-- begin Material for the task --

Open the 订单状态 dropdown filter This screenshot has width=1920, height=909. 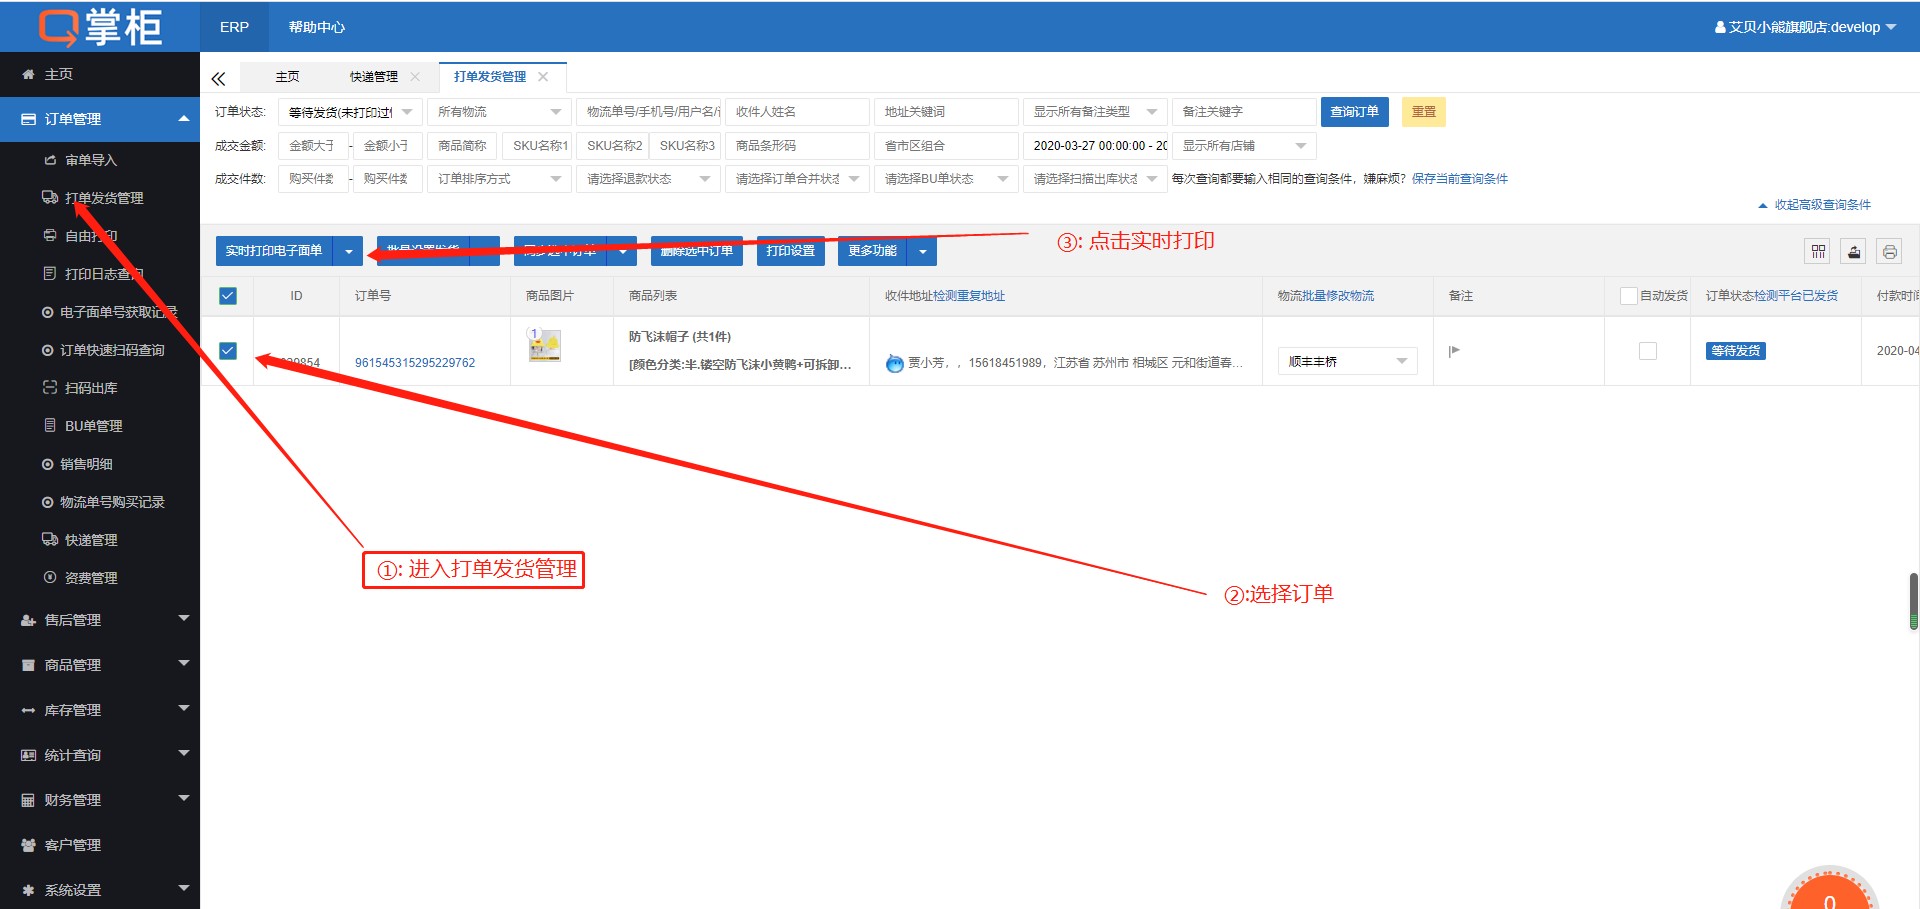click(x=349, y=112)
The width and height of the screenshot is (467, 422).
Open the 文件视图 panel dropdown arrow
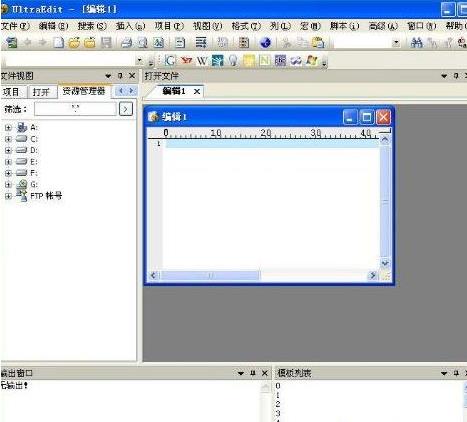point(108,76)
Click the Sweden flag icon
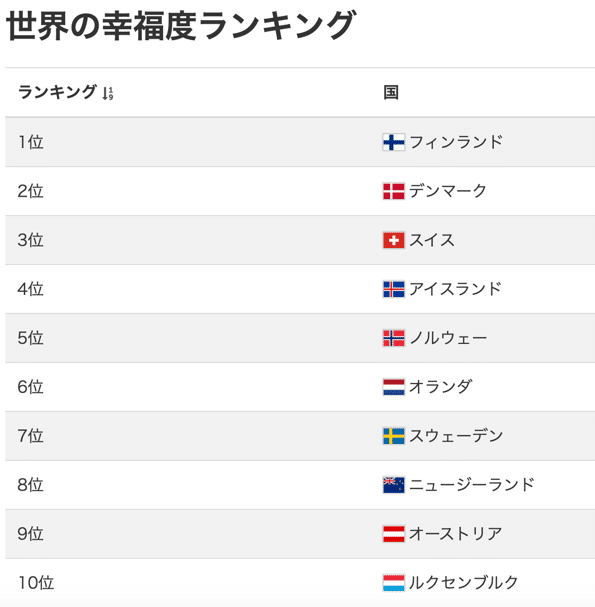 [393, 436]

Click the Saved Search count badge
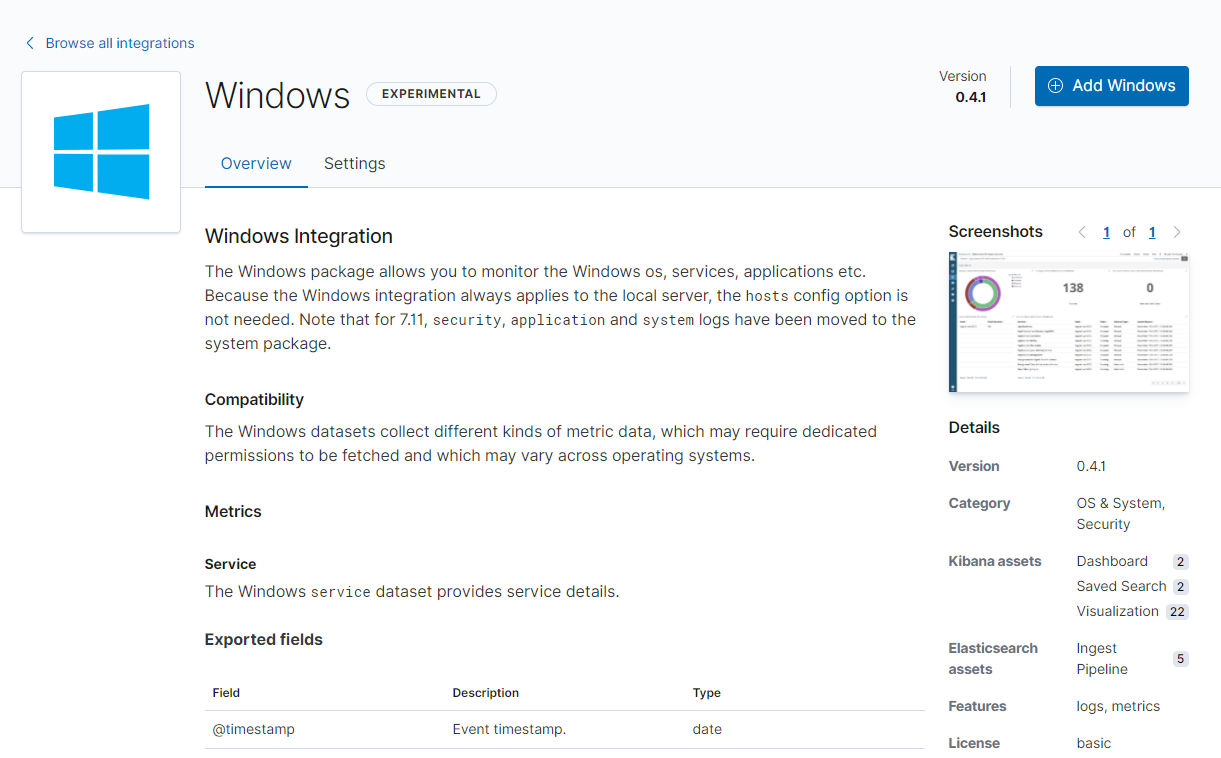pos(1180,586)
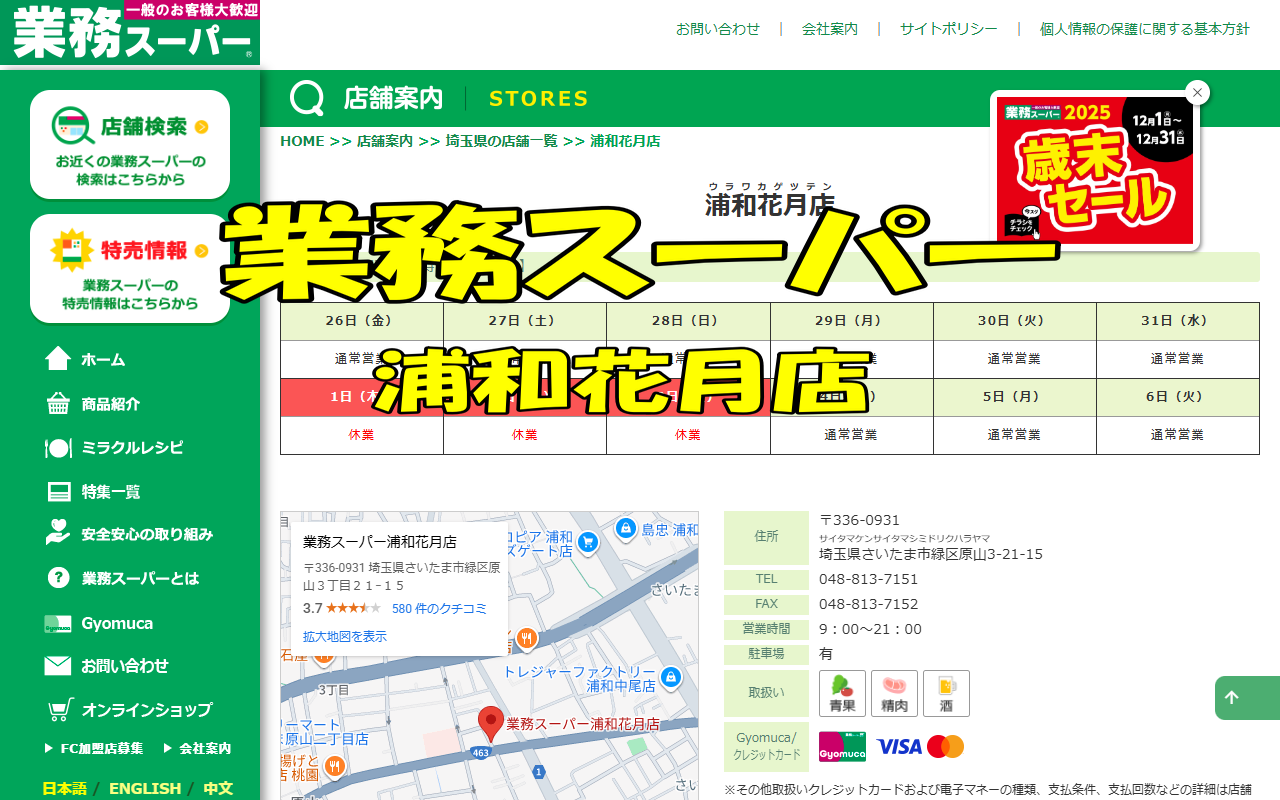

-- end Material for the task --

• Problem to solve: Can you rewrite the data as a JSON list of strings, one string per line, starting with the line that contains "The width and" and going on through the end of the data, leaving out blank lines and the pictures?

• Solution to the exercise:
[
  "The width and height of the screenshot is (467, 422).",
  "Open the 文件视图 panel dropdown arrow",
  "point(108,76)",
  "Click the Sweden flag icon",
  " [393, 436]",
  "Click the Saved Search count badge",
  "pos(1180,586)"
]